* **Entries provided**
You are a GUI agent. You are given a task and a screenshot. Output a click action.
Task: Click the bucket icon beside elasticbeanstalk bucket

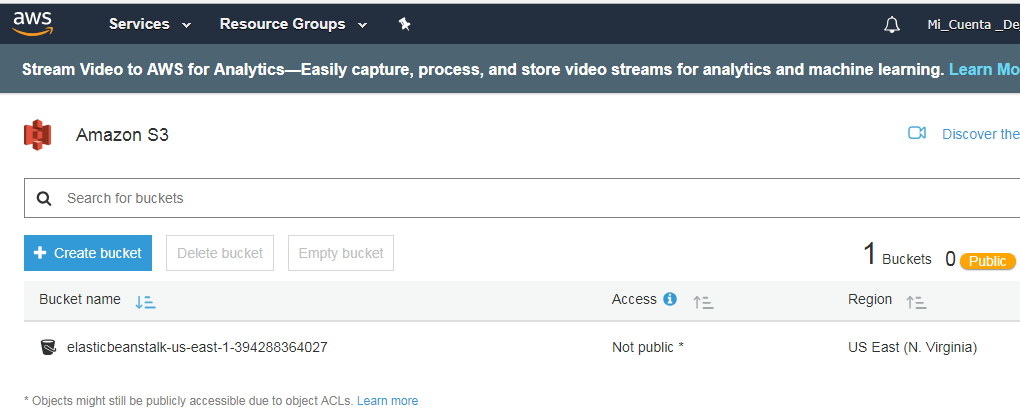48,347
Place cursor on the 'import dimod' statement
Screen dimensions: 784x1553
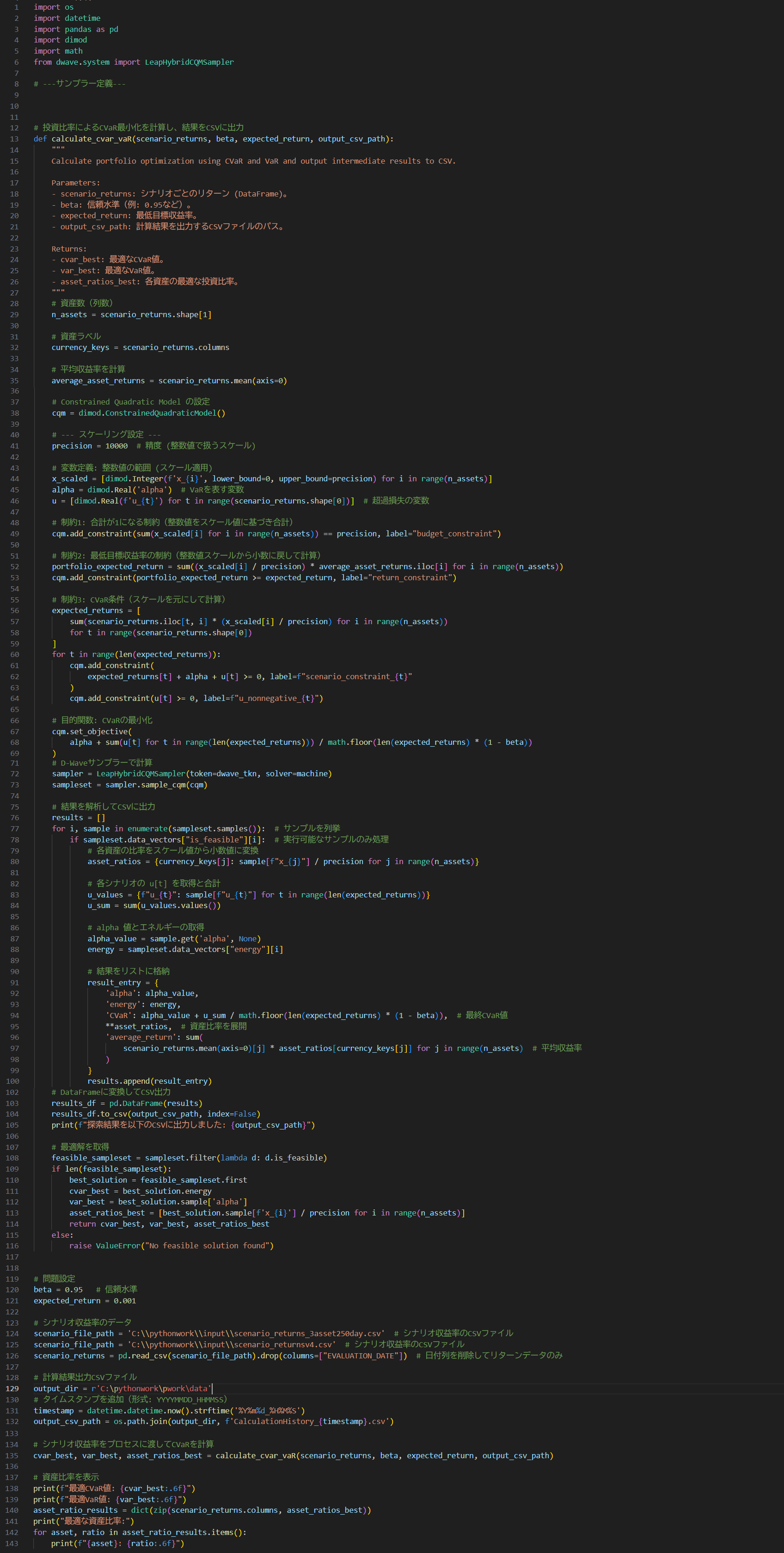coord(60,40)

---

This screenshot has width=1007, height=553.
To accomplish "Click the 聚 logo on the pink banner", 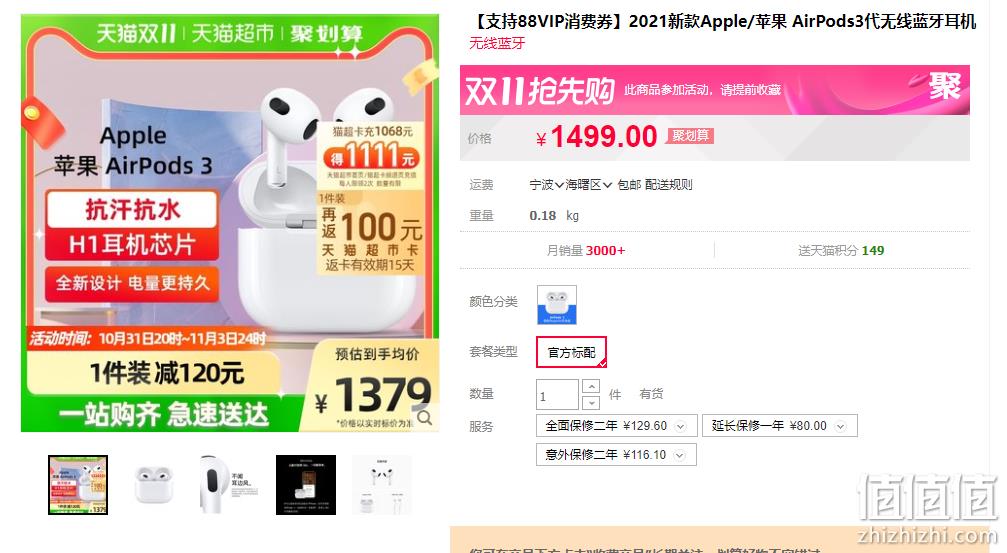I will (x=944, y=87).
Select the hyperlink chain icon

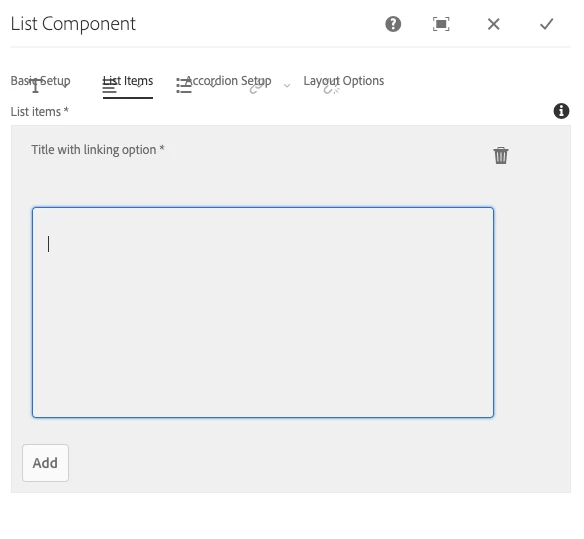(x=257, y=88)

* * *

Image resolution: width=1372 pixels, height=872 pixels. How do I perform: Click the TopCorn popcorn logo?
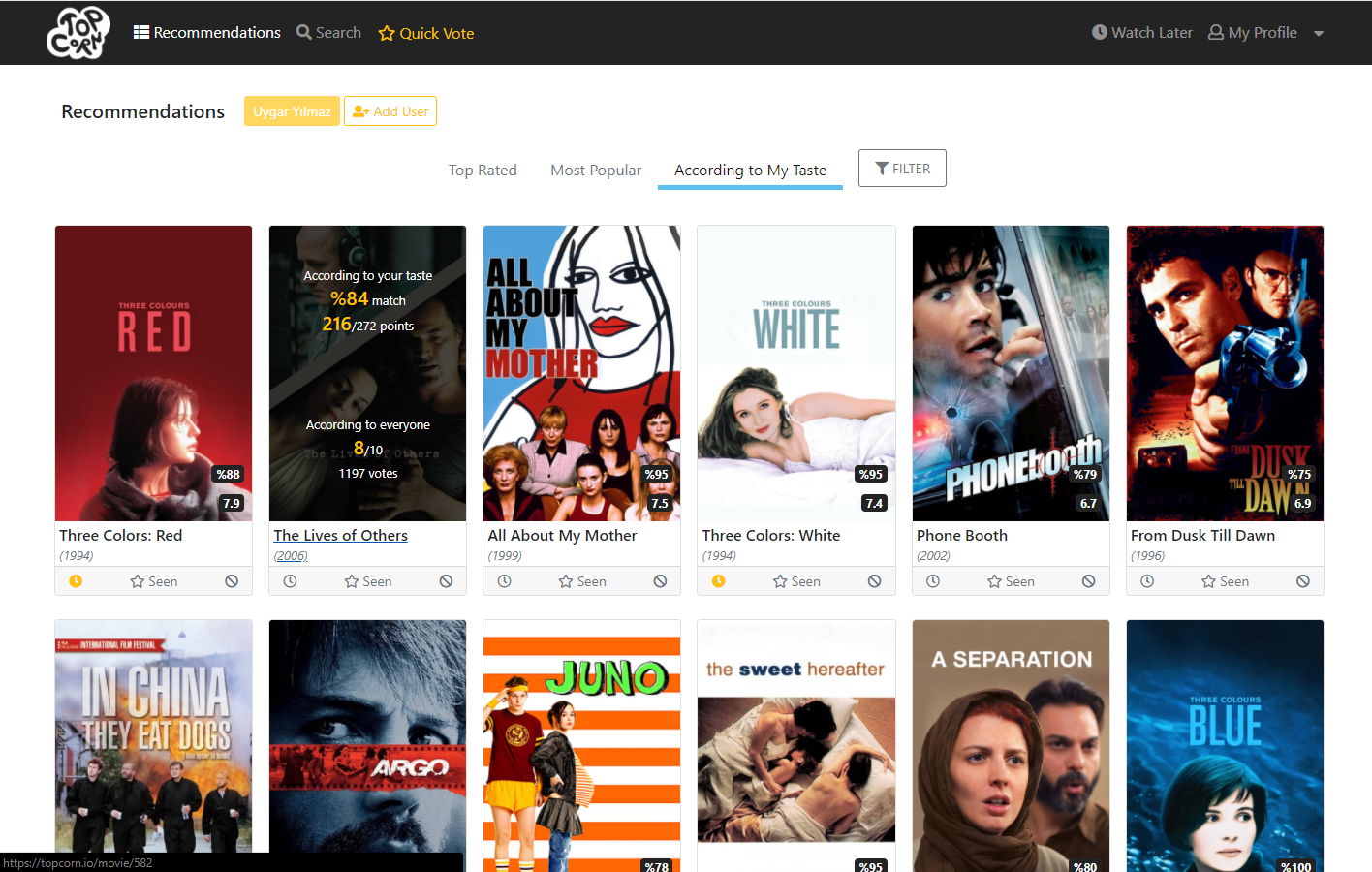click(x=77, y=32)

* **Task item**
Please find the lines in the data that contain the word "screenshot" and copy them.

* **Expected output**
You are a GUI agent. You are given a task and a screenshot. Output a click action.
This screenshot has width=1007, height=553.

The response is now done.